** Task prompt **
Turn the lines below into a JSON list of strings, one string per line, with the blank lines left out.

──────

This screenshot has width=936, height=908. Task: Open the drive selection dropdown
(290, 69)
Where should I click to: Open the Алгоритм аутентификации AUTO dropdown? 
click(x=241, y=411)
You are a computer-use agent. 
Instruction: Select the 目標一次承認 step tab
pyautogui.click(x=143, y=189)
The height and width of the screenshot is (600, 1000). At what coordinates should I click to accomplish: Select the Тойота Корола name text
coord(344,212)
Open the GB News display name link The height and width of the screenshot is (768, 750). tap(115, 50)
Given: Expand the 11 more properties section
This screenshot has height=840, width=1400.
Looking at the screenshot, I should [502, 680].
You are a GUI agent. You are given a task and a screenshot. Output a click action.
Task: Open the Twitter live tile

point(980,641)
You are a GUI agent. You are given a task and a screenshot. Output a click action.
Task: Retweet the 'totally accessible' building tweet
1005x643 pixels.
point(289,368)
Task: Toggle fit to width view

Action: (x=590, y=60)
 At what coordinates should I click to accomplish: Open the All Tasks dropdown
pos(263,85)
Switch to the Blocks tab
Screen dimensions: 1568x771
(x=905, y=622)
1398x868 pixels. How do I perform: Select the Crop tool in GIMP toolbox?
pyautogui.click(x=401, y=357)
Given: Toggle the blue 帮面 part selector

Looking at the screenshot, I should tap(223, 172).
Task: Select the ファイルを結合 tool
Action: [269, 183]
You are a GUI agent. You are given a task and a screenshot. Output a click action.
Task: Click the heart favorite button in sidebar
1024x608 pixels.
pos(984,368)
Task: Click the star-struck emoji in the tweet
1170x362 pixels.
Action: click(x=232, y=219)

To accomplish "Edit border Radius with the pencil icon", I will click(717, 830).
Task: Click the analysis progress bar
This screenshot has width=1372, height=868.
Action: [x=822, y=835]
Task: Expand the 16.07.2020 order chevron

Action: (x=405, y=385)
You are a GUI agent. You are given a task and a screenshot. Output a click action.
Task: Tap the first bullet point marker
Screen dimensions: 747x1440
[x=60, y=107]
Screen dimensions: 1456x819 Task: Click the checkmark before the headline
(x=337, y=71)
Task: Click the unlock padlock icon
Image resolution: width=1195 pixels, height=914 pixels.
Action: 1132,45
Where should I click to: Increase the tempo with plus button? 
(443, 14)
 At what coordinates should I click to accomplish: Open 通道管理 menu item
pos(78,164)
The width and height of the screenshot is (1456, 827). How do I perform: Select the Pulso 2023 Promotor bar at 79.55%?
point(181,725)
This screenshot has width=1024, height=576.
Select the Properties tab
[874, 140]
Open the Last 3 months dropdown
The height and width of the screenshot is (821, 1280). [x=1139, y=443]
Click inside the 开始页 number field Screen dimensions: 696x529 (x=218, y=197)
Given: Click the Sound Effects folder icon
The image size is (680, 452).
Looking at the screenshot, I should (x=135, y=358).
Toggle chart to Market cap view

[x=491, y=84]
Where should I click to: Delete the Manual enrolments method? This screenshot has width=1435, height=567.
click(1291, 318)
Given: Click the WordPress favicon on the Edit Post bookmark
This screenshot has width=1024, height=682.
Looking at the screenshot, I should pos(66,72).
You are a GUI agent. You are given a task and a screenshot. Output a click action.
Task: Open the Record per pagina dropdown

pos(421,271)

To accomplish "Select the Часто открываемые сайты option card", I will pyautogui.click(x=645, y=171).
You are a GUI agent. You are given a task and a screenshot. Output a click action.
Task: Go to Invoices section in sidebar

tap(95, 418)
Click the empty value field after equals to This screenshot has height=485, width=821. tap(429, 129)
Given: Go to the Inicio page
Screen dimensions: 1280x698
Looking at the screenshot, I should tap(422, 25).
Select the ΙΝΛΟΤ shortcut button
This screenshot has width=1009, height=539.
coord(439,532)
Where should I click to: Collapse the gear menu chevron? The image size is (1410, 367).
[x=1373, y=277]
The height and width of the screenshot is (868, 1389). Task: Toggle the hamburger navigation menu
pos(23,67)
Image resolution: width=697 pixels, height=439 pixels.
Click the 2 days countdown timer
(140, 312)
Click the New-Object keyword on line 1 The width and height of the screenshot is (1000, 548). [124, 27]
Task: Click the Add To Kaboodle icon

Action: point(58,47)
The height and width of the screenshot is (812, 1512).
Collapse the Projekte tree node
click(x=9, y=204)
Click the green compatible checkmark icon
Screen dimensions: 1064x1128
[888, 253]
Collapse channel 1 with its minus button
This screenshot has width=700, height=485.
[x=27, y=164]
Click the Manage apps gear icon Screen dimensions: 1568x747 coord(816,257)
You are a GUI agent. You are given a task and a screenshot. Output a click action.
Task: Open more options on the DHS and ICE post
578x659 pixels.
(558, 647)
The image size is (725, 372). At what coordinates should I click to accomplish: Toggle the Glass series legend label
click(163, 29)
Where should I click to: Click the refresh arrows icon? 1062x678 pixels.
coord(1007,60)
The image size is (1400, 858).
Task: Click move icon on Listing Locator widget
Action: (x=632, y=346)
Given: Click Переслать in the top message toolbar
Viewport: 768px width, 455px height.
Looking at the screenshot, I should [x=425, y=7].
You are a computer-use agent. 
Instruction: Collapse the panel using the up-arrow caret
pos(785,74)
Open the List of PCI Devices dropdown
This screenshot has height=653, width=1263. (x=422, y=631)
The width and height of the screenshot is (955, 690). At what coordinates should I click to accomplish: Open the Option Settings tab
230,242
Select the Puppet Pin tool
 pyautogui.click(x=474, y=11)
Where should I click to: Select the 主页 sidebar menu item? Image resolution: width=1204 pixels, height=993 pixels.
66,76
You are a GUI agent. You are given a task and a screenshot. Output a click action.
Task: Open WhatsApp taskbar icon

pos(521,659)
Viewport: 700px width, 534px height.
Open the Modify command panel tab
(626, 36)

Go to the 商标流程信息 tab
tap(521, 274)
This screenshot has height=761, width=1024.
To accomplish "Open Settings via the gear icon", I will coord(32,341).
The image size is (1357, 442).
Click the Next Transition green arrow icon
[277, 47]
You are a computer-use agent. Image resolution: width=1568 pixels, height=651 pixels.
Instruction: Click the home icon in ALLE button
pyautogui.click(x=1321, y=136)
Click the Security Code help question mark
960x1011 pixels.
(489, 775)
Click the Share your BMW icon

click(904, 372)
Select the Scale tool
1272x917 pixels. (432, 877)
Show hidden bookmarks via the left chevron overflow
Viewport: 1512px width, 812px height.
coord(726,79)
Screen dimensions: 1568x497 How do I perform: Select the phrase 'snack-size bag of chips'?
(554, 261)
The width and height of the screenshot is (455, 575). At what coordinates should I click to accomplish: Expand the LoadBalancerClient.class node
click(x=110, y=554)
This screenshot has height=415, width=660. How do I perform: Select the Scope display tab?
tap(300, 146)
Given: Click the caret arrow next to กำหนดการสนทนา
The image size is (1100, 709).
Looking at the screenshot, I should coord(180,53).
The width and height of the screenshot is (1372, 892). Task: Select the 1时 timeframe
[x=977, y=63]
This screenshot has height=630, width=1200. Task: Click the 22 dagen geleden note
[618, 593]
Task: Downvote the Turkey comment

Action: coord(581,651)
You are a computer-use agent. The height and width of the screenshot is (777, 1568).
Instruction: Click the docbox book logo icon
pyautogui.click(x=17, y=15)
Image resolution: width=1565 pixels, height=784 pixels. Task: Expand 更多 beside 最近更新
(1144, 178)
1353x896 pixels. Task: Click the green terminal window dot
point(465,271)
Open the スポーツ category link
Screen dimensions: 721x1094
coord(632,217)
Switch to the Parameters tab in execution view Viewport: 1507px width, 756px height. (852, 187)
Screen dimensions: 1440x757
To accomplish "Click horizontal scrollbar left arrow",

──────

** Output **
[
  "This screenshot has width=936, height=908. Task: Open the drive selection dropdown",
  "(290, 69)",
  "Where should I click to: Open the Алгоритм аутентификации AUTO dropdown? ",
  "click(x=241, y=411)",
  "You are a computer-use agent. ",
  "Instruction: Select the 目標一次承認 step tab",
  "pyautogui.click(x=143, y=189)",
  "The height and width of the screenshot is (600, 1000). At what coordinates should I click to accomplish: Select the Тойота Корола name text",
  "coord(344,212)",
  "Open the GB News display name link The height and width of the screenshot is (768, 750). tap(115, 50)",
  "Given: Expand the 11 more properties section",
  "This screenshot has height=840, width=1400.",
  "Looking at the screenshot, I should [502, 680].",
  "You are a GUI agent. You are given a task and a screenshot. Output a click action.",
  "Task: Open the Twitter live tile",
  "point(980,641)",
  "You are a GUI agent. You are given a task and a screenshot. Output a click action.",
  "Task: Retweet the 'totally accessible' building tweet",
  "1005x643 pixels.",
  "point(289,368)",
  "Task: Toggle fit to width view",
  "Action: (x=590, y=60)",
  " At what coordinates should I click to accomplish: Open the All Tasks dropdown",
  "pos(263,85)",
  "Switch to the Blocks tab",
  "Screen dimensions: 1568x771",
  "(x=905, y=622)",
  "1398x868 pixels. How do I perform: Select the Crop tool in GIMP toolbox?",
  "pyautogui.click(x=401, y=357)",
  "Given: Toggle the blue 帮面 part selector",
  "Looking at the screenshot, I should tap(223, 172).",
  "Task: Select the ファイルを結合 tool",
  "Action: [269, 183]",
  "You are a GUI agent. You are given a task and a screenshot. Output a click action.",
  "Task: Click the heart favorite button in sidebar",
  "1024x608 pixels.",
  "pos(984,368)",
  "Task: Click the star-struck emoji in the tweet",
  "1170x362 pixels.",
  "Action: click(x=232, y=219)",
  "To accomplish \"Edit border Radius with the pencil icon\", I will click(717, 830).",
  "Task: Click the analysis progress bar",
  "This screenshot has width=1372, height=868.",
  "Action: [x=822, y=835]",
  "Task: Expand the 16.07.2020 order chevron",
  "Action: (x=405, y=385)",
  "You are a GUI agent. You are given a task and a screenshot. Output a click action.",
  "Task: Tap the first bullet point marker",
  "Screen dimensions: 747x1440",
  "[x=60, y=107]",
  "Screen dimensions: 1456x819 Task: Click the checkmark before the headline",
  "(x=337, y=71)",
  "Task: Click the unlock padlock icon",
  "Image resolution: width=1195 pixels, height=914 pixels.",
  "Action: 1132,45",
  "Where should I click to: Increase the tempo with plus button? ",
  "(443, 14)",
  " At what coordinates should I click to accomplish: Open 通道管理 menu item",
  "pos(78,164)",
  "The width and height of the screenshot is (1456, 827). How do I perform: Select the Pulso 2023 Promotor bar at 79.55%?",
  "point(181,725)",
  "This screenshot has width=1024, height=576.",
  "Select the Properties tab",
  "[874, 140]",
  "Open the Last 3 months dropdown",
  "The height and width of the screenshot is (821, 1280). [x=1139, y=443]",
  "Click inside the 开始页 number field Screen dimensions: 696x529 (x=218, y=197)",
  "Given: Click the Sound Effects folder icon",
  "The image size is (680, 452).",
  "Looking at the screenshot, I should (x=135, y=358).",
  "Toggle chart to Market cap view",
  "[x=491, y=84]",
  "Where should I click to: Delete the Manual enrolments method? This screenshot has width=1435, height=567.",
  "click(1291, 318)",
  "Given: Click the WordPress favicon on the Edit Post bookmark",
  "This screenshot has width=1024, height=682.",
  "Looking at the screenshot, I should pos(66,72).",
  "You are a GUI agent. You are given a task and a screenshot. Output a click action.",
  "Task: Open the Record per pagina dropdown",
  "pos(421,271)",
  "To accomplish \"Select the Часто открываемые сайты option card\", I will pyautogui.click(x=645, y=171).",
  "You are a GUI agent. You are given a task and a screenshot. Output a click action.",
  "Task: Go to Invoices section in sidebar",
  "tap(95, 418)",
  "Click the empty value field after equals to This screenshot has height=485, width=821. tap(429, 129)",
  "Given: Go to the Inicio page",
  "Screen dimensions: 1280x698",
  "Looking at the screenshot, I should tap(422, 25).",
  "Select the ΙΝΛΟΤ shortcut button",
  "This screenshot has width=1009, height=539.",
  "coord(439,532)",
  "Where should I click to: Collapse the gear menu chevron? The image size is (1410, 367).",
  "[x=1373, y=277]",
  "The height and width of the screenshot is (868, 1389). Task: Toggle the hamburger navigation menu",
  "pos(23,67)",
  "Image resolution: width=697 pixels, height=439 pixels.",
  "Click the 2 days countdown timer",
  "(140, 312)",
  "Click the New-Object keyword on line 1 The width and height of the screenshot is (1000, 548). [124, 27]",
  "Task: Click the Add To Kaboodle icon",
  "Action: point(58,47)",
  "The height and width of the screenshot is (812, 1512).",
  "Collapse the Projekte tree node",
  "click(x=9, y=204)",
  "Click the green compatible checkmark icon",
  "Screen dimensions: 1064x1128",
  "[888, 253]",
  "Collapse channel 1 with its minus button",
  "This screenshot has width=700, height=485.",
  "[x=27, y=164]",
  "Click the Manage apps gear icon Screen dimensions: 1568x747 coord(816,257)",
  "You are a GUI agent. You are given a task and a screenshot. Output a click action.",
  "Task: Open more options on the DHS and ICE post",
  "578x659 pixels.",
  "(558, 647)",
  "The image size is (725, 372). At what coordinates should I click to accomplish: Toggle the Glass series legend label",
  "click(163, 29)",
  "Where should I click to: Click the refresh arrows icon? 1062x678 pixels.",
  "coord(1007,60)",
  "The image size is (1400, 858).",
  "Task: Click move icon on Listing Locator widget",
  "Action: (x=632, y=346)",
  "Given: Click Переслать in the top message toolbar",
  "Viewport: 768px width, 455px height.",
  "Looking at the screenshot, I should [x=425, y=7].",
  "You are a computer-use agent. ",
  "Instruction: Collapse the panel using the up-arrow caret",
  "pos(785,74)",
  "Open the List of PCI Devices dropdown",
  "This screenshot has height=653, width=1263. (x=422, y=631)",
  "The width and height of the screenshot is (955, 690). At what coordinates should I click to accomplish: Open the Option Settings tab",
  "230,242",
  "Select the Puppet Pin tool",
  " pyautogui.click(x=474, y=11)",
  "Where should I click to: Select the 主页 sidebar menu item? Image resolution: width=1204 pixels, height=993 pixels.",
  "66,76",
  "You are a GUI agent. You are given a task and a screenshot. Output a click action.",
  "Task: Open WhatsApp taskbar icon",
  "pos(521,659)",
  "Viewport: 700px width, 534px height.",
  "Open the Modify command panel tab",
  "(626, 36)",
  "Go to the 商标流程信息 tab",
  "tap(521, 274)",
  "This screenshot has height=761, width=1024.",
  "To accomplish \"Open Settings via the gear icon\", I will coord(32,341).",
  "The image size is (1357, 442).",
  "Click the Next Transition green arrow icon",
  "[277, 47]",
  "You are a computer-use agent. Image resolution: width=1568 pixels, height=651 pixels.",
  "Instruction: Click the home icon in ALLE button",
  "pyautogui.click(x=1321, y=136)",
  "Click the Security Code help question mark",
  "960x1011 pixels.",
  "(489, 775)",
  "Click the Share your BMW icon",
  "click(904, 372)",
  "Select the Scale tool",
  "1272x917 pixels. (432, 877)",
  "Show hidden bookmarks via the left chevron overflow",
  "Viewport: 1512px width, 812px height.",
  "coord(726,79)",
  "Screen dimensions: 1568x497 How do I perform: Select the phrase 'snack-size bag of chips'?",
  "(554, 261)",
  "The width and height of the screenshot is (455, 575). At what coordinates should I click to accomplish: Expand the LoadBalancerClient.class node",
  "click(x=110, y=554)",
  "This screenshot has height=415, width=660. How do I perform: Select the Scope display tab?",
  "tap(300, 146)",
  "Given: Click the caret arrow next to กำหนดการสนทนา",
  "The image size is (1100, 709).",
  "Looking at the screenshot, I should coord(180,53).",
  "The width and height of the screenshot is (1372, 892). Task: Select the 1时 timeframe",
  "[x=977, y=63]",
  "This screenshot has height=630, width=1200. Task: Click the 22 dagen geleden note",
  "[618, 593]",
  "Task: Downvote the Turkey comment",
  "Action: coord(581,651)",
  "You are a computer-use agent. The height and width of the screenshot is (777, 1568).",
  "Instruction: Click the docbox book logo icon",
  "pyautogui.click(x=17, y=15)",
  "Image resolution: width=1565 pixels, height=784 pixels. Task: Expand 更多 beside 最近更新",
  "(1144, 178)",
  "1353x896 pixels. Task: Click the green terminal window dot",
  "point(465,271)",
  "Open the スポーツ category link",
  "Screen dimensions: 721x1094",
  "coord(632,217)",
  "Switch to the Parameters tab in execution view Viewport: 1507px width, 756px height. (852, 187)",
  "Screen dimensions: 1440x757",
  "To accomplish \"Click horizontal scrollbar left arrow\","
]